Fabienne Thiéry,  contes chinois tout public et jeune public

          Cultures de Carnaval

 contes et carnaval

   La saison du Carnaval bat son plein.

    Une période qui bascule pour tout rendre méconnaissable. Le temps chavire dans ses urgences : d’abord recoudre un grelot et recoller un masque. Tout le reste peut attendre.

Non ! tout le reste n’existe plus.

Anéanti, écrasé par le Carnaval

 

 

Calligraphie originale  Fabienne Thiéry

 

Habituellement on se décarcasse pour se faire reconnaître. En temps de Carnaval, c’est tout l’inverse : on se couvre la tête de casseroles, de cornes, de plumes, pour ne pas être reconnus. Masqués, déguisés, conquistadors à l’épée de carton nous avançons en prenant soin de zigzaguer, de tourner en rond, pour surtout perdre le Nord ! Le dérisoire est décisif. Le futile devient sacré. La vraie monnaie, c’est le confettis qui vaut de l’or.

 

La danse de Carnaval n’a rien d’une envolée. On tape très fort le talon dans le sol pour réveiller la terre engourdie. Ou pour appeler d’autres créatures de dessous : lutins, trolls, korrigans et farfadets qui s’y connaissent en mauvais tours qui mettent la tête à l’envers. On ne s’est jamais sentis aussi proches d'eux.

On s’inspire aussi des monstres : ogres, géants, ou des hybrides comme

Jean de l’Ours. Ours qui est d’ailleurs Roi du Carnaval en région pyrénéenne.

 

       Gourmands comme des ours, on mange des nourritures sucrées, réservées habituellement aux enfants. Le Carnaval a sa cuisine, ses spécialités : des beignets frits torsadés, roulés, déguisés, aux noms irrévérencieux : tortillons, pets de nonnes, crottins, crouchepettes...

 

        Les contes en Carnaval ? 

 

Il n’y a pas de contes spécifiques mais certains récits commencent en période de Carnaval pour mettre en scène le désir furieux d’un enfant de manger...les fameux beignets, que l'on ne peut pas refuser dans cette période sacrée. On voit cette situation à l'oeuvre dans le conte rapporté par Calvino, où la poêle à frire qui manque dans la maison familiale doit être empruntée à ...l’oncle Loup! lui justement, qui se déguise si bien avant d’ouvrir la porte : veste, chemise, et pantalon.

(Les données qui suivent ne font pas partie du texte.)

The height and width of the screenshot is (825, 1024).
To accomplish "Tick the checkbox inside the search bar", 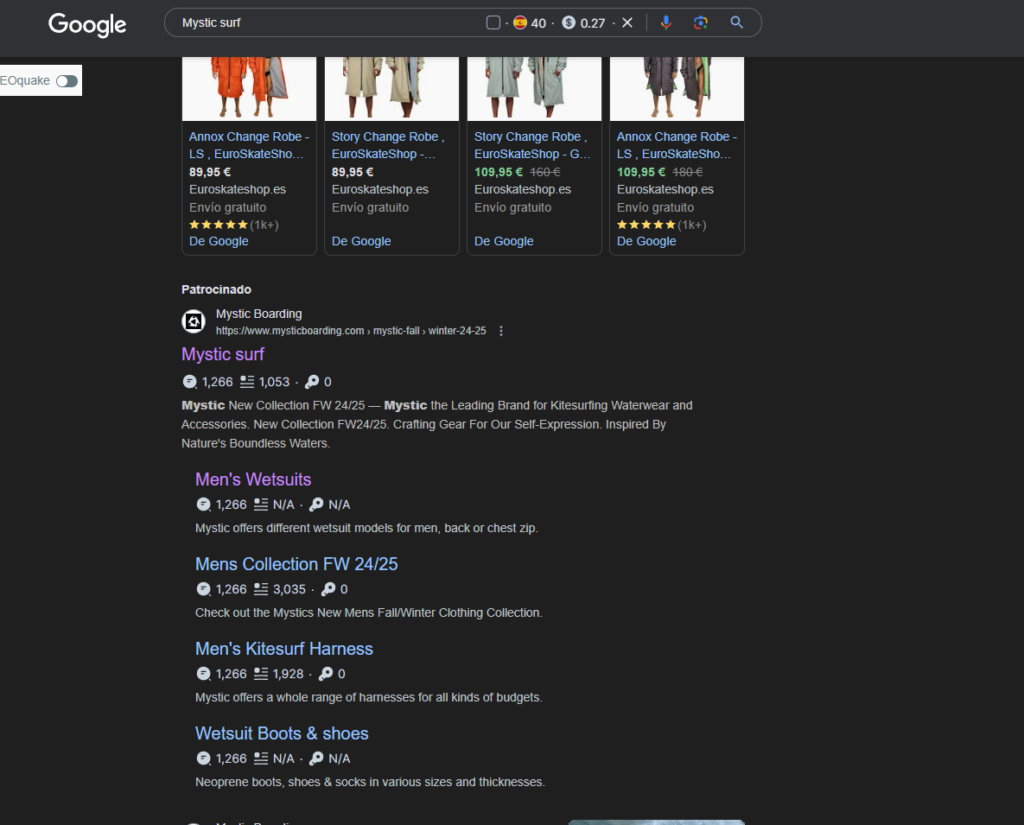I will coord(493,23).
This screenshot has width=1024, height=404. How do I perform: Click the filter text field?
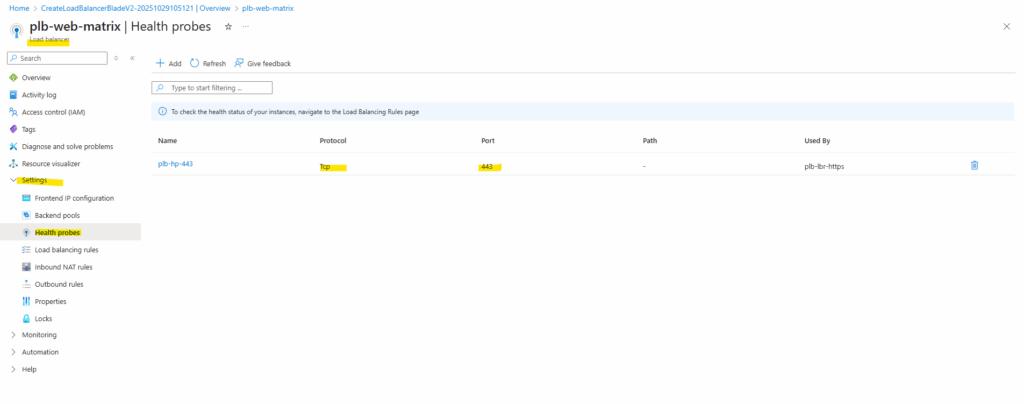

Il est en phase avec le Carnaval, méconnaissable et obéissant à une petite fille.

 

 La fillette gourmande sera moins délicate que lui, se goinfrant sans vergogne des beignets que la mère avait réservés pour remercier l’oncle prêteur de poêle, rompant le pacte d’échange et remplaçant ces merveilles par des crottes d’âne, tour de passe-passe bien dans la ligne du renversement carnavalesque. Mais ce conte ne fait du Carnaval qu'un prétexte, sans jouer le jeu jusqu'au bout. La fillette paiera cher sa transgression, tombant dans un conte aussi cadré, elle ne pourra éviter d'être dévorée.

Le loup sonne la fin de la partie Carnavalesque, cessant d’être un prêteur de poêle bien costumé pour reprendre son rôle de toujours, toutes dents dehors.

Le Carnaval se joue du Temps mais le temps lui est compté, entre deux parenthèses. Il ouvre sa gueule en grand et la referme...en claquant des dents, jusqu'à l'hiver prochain.